**TASK INPUTS:**
# # #
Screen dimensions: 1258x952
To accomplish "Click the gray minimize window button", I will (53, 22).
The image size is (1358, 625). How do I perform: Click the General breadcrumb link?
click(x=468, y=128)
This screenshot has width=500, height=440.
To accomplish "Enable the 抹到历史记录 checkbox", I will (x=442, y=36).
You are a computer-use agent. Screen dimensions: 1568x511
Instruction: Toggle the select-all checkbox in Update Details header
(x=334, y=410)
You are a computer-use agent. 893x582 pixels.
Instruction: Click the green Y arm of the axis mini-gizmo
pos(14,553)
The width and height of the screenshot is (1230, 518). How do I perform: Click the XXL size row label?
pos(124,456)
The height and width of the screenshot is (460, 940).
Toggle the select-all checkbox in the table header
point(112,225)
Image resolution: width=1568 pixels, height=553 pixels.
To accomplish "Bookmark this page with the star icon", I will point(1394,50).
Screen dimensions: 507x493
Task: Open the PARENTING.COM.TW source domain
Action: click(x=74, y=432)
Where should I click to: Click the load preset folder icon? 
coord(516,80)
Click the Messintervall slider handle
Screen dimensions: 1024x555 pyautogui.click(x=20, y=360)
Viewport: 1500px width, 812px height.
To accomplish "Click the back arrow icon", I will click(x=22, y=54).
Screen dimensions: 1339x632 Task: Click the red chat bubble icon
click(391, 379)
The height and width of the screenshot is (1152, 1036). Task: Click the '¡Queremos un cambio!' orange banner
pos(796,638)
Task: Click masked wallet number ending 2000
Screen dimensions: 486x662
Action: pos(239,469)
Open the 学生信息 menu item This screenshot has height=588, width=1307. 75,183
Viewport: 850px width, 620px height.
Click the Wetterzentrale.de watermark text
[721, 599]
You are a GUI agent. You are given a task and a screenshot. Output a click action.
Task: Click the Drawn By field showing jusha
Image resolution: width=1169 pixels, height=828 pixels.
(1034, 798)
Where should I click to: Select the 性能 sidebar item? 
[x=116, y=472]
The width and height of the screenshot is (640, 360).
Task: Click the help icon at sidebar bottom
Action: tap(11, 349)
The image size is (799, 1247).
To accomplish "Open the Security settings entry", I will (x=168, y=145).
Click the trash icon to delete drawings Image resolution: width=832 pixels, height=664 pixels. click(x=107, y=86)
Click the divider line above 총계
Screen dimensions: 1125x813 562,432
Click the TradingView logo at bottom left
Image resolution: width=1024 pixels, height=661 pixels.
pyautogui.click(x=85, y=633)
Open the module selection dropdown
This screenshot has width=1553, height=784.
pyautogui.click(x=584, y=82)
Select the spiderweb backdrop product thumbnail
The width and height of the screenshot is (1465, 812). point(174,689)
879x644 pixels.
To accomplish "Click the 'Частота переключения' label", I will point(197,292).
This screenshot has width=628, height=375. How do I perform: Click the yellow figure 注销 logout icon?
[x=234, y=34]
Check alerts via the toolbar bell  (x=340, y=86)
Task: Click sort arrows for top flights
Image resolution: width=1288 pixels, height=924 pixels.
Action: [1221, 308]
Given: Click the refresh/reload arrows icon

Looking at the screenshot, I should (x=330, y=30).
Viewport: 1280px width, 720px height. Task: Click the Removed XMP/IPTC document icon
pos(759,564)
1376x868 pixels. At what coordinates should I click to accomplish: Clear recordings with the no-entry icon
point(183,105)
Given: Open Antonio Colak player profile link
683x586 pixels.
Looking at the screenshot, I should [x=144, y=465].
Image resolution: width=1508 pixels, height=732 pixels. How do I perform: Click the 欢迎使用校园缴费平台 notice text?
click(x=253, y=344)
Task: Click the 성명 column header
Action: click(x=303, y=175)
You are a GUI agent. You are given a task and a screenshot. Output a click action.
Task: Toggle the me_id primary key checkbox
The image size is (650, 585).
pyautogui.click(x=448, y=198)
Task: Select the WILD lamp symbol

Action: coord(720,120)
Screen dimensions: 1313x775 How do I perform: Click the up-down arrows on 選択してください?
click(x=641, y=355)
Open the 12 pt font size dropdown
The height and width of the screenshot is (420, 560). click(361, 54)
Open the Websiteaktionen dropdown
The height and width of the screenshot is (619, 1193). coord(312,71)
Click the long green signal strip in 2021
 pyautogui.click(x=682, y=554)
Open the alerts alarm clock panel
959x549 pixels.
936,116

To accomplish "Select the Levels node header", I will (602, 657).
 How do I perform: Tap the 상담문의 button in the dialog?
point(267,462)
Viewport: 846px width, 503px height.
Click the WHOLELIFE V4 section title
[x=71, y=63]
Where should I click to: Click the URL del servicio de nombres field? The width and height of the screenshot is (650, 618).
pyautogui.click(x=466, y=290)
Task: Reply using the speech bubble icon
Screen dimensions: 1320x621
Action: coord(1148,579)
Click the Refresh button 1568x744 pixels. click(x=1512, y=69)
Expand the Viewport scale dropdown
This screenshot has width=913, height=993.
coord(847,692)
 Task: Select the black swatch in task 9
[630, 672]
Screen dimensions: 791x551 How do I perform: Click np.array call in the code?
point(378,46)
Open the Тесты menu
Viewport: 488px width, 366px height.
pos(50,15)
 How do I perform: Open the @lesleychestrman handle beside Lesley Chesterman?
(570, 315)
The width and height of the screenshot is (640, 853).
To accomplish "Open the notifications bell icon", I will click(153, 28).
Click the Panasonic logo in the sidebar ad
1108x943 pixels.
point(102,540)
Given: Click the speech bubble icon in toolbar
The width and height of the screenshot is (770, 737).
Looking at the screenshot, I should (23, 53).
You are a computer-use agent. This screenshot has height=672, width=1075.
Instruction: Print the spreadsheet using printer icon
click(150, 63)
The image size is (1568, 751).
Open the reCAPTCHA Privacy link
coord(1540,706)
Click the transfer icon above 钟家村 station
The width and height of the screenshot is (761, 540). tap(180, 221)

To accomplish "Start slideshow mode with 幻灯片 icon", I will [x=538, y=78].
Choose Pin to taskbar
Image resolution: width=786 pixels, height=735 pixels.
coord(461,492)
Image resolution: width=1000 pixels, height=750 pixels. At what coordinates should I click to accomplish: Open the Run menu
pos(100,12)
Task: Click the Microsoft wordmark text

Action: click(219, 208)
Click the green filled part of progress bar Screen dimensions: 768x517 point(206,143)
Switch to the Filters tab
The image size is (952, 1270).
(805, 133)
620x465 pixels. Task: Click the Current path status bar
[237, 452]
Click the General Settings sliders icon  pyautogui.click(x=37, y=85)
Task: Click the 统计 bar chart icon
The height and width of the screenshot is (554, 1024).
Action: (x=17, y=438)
# # #
**TASK PROMPT:**
How many lines in the records above contain the word "toolbar"? Answer with the number alone.

**YOUR SOLUTION:**
2